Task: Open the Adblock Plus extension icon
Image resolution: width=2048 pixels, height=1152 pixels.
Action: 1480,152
---
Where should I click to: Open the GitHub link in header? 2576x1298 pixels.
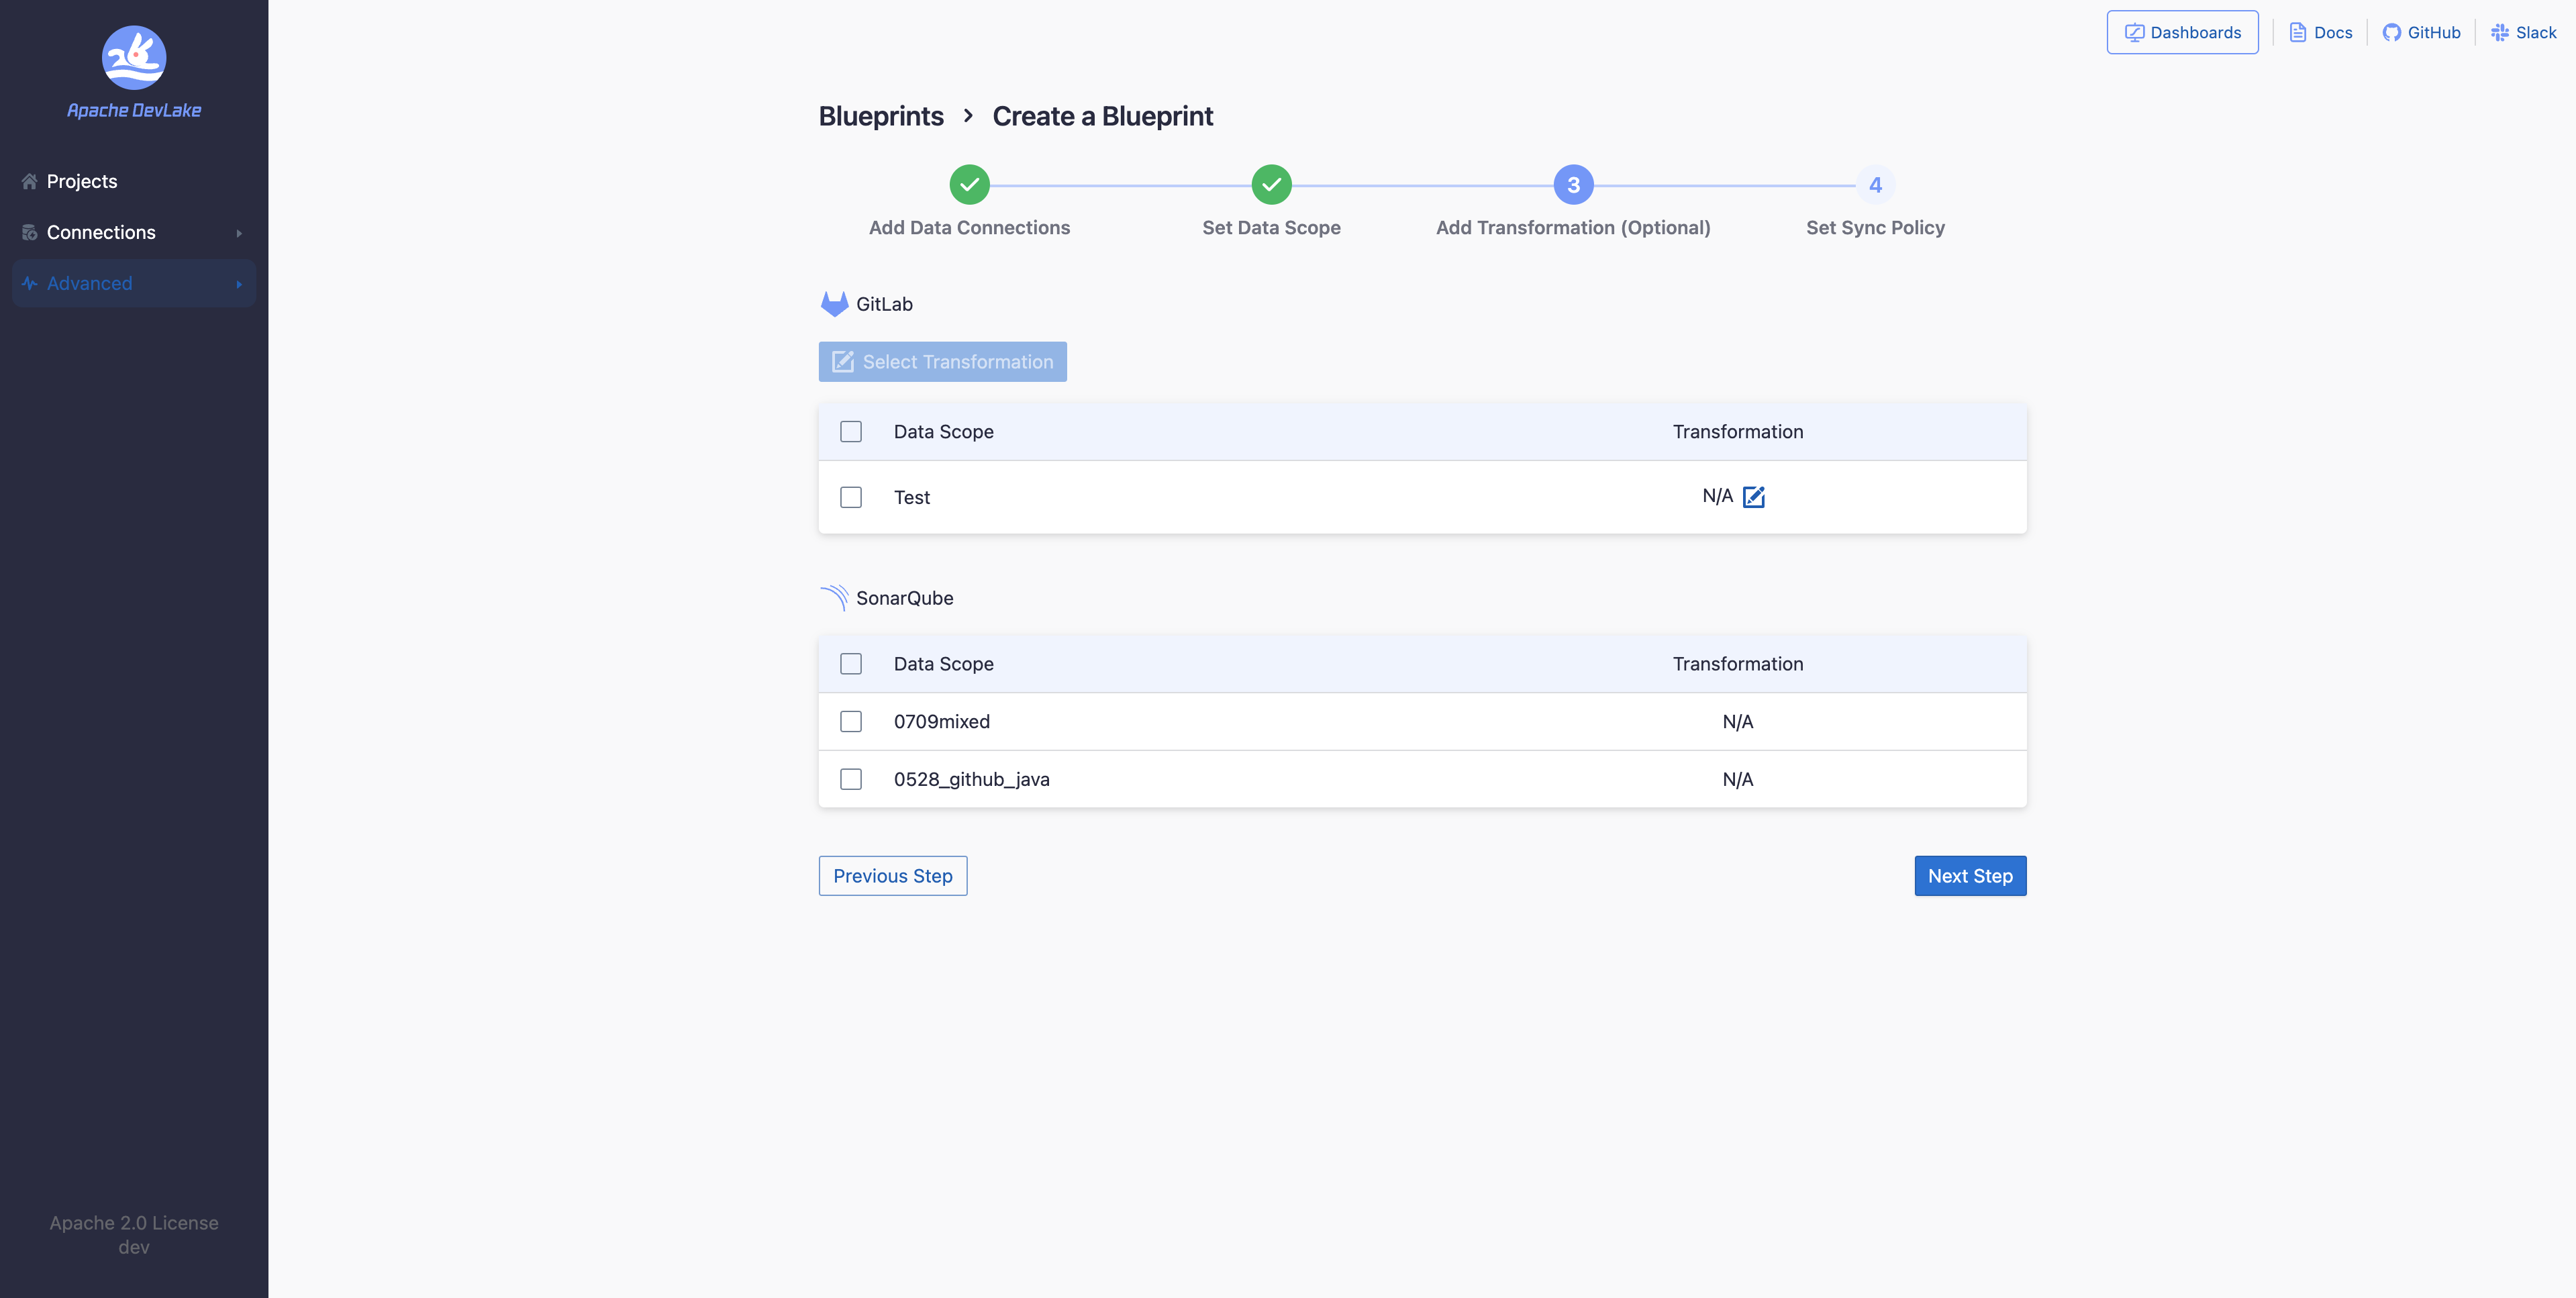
...
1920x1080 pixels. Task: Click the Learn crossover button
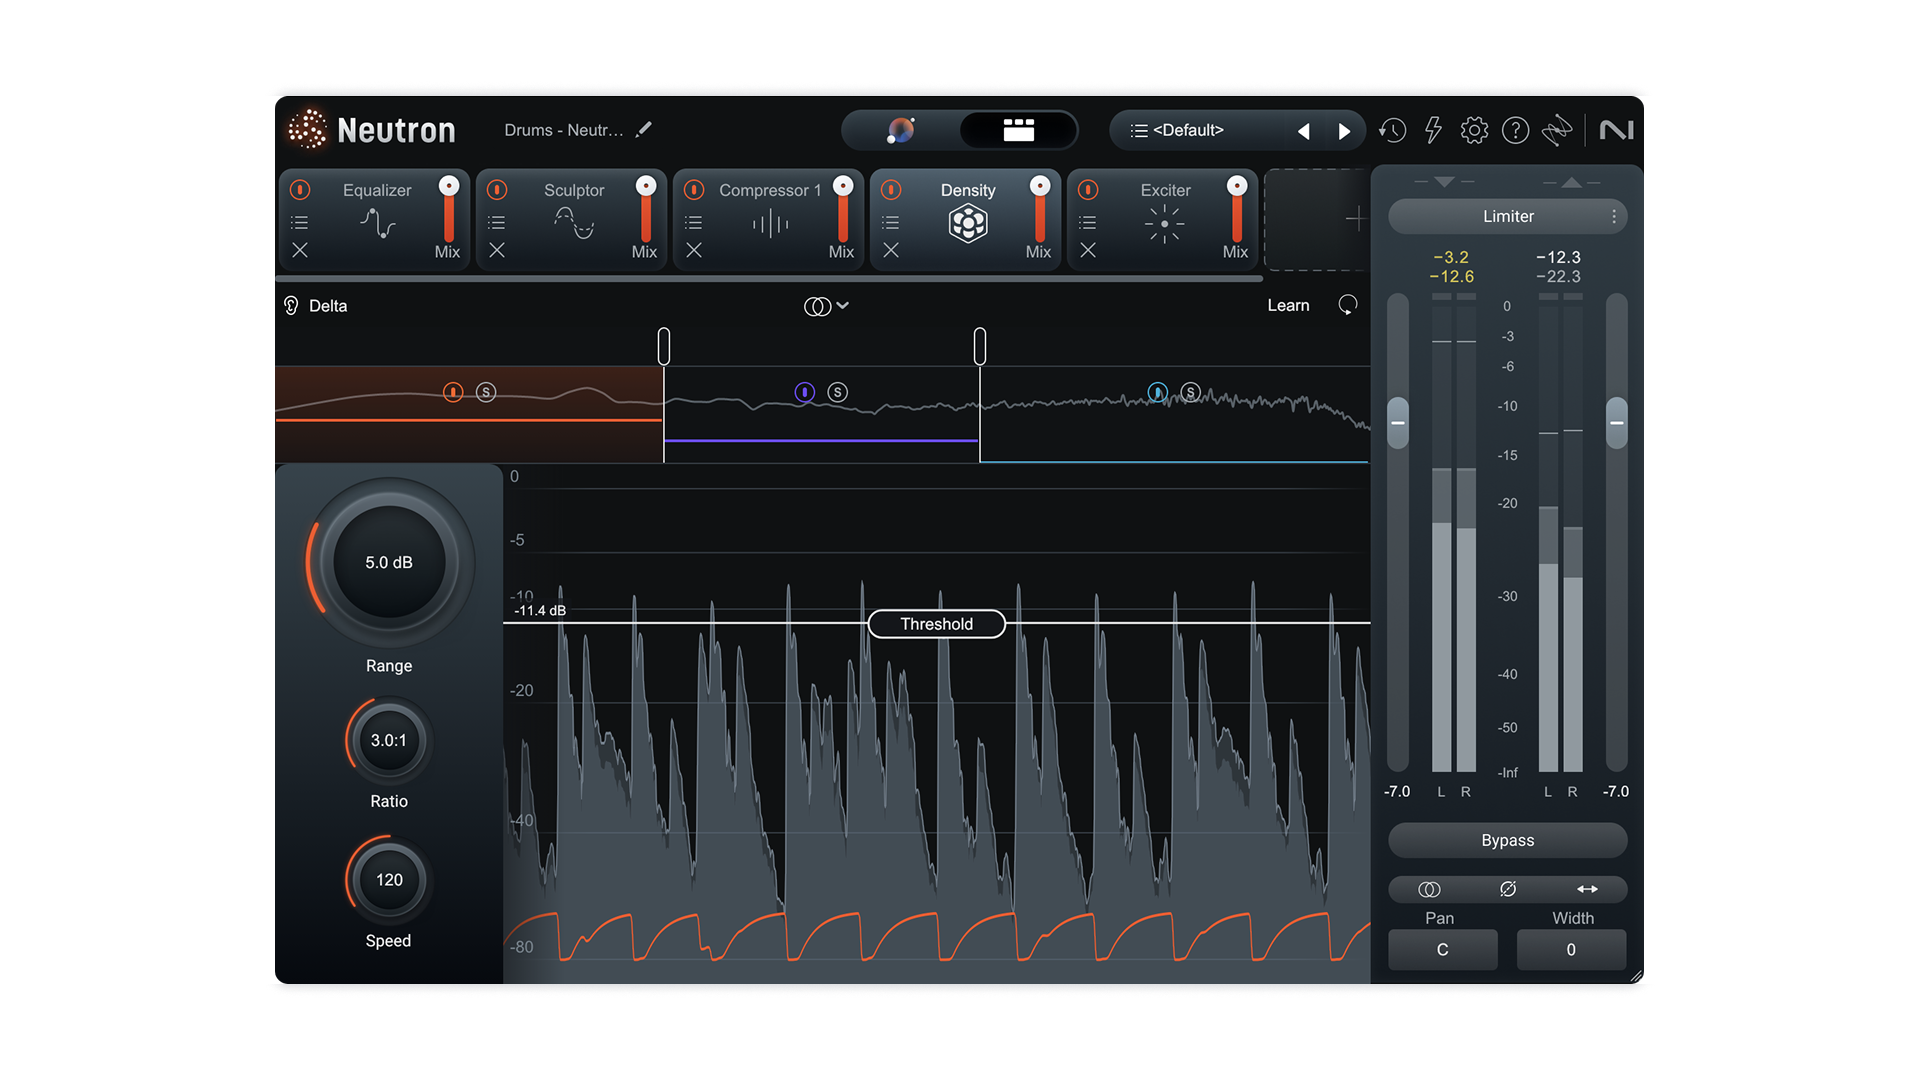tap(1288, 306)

▶ _EXERCISE BRIEF_: If a line in the records contains the word "Open", copy it out.

▶ _SOLUTION_:
Task: Open the Adblock Plus extension icon
Where should I click to: Open the GitHub link in header? 2576x1298 pixels.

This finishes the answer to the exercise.